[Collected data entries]
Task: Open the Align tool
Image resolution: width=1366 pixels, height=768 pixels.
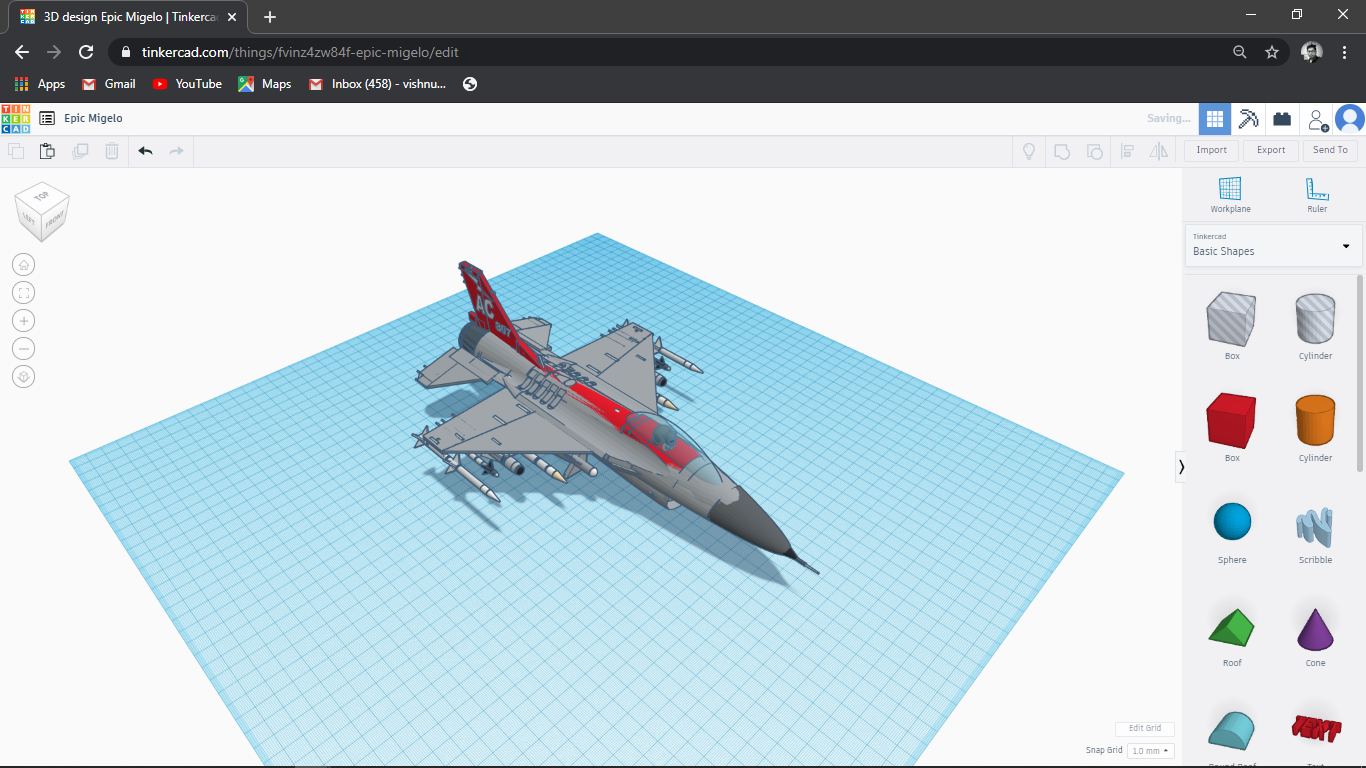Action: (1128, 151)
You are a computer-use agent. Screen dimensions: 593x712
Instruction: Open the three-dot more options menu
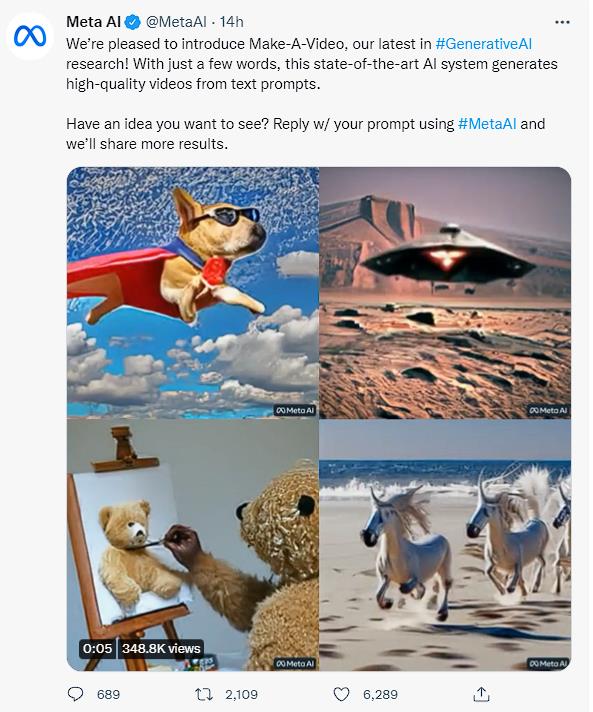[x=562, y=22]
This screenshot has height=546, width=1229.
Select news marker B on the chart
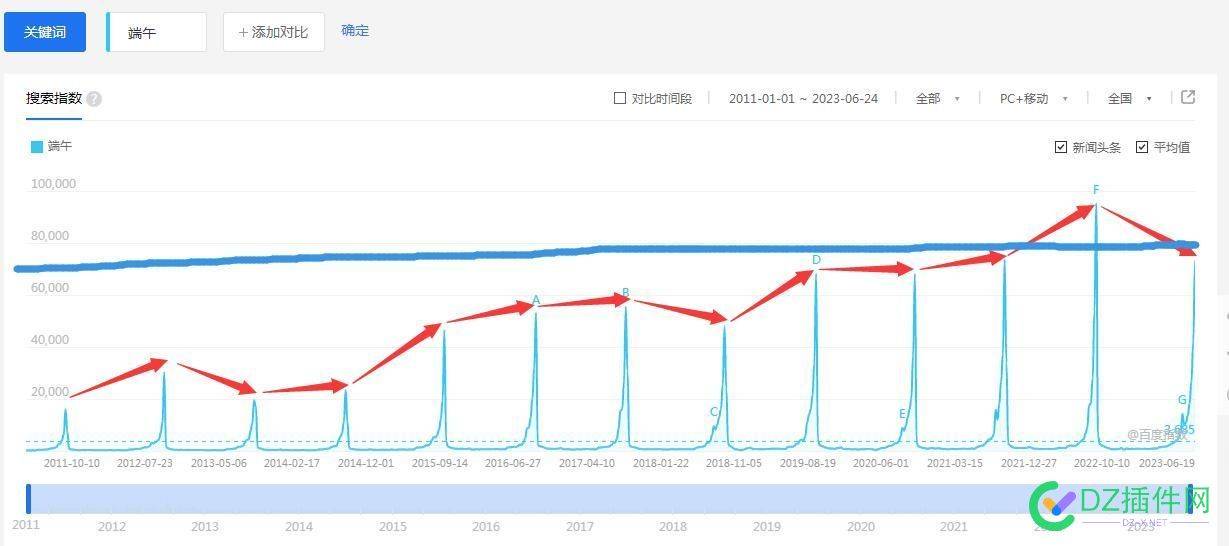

■ WORK TO COMPLETE
Repeat the preceding records exactly but drop the images.

■ RESPONSE TO THE TASK
Task: Open the Align tool
Image resolution: width=1366 pixels, height=768 pixels.
Action: (1128, 151)
You are a computer-use agent. Screen dimensions: 593x712
Instruction: Open the three-dot more options menu
[x=562, y=22]
This screenshot has height=546, width=1229.
Select news marker B on the chart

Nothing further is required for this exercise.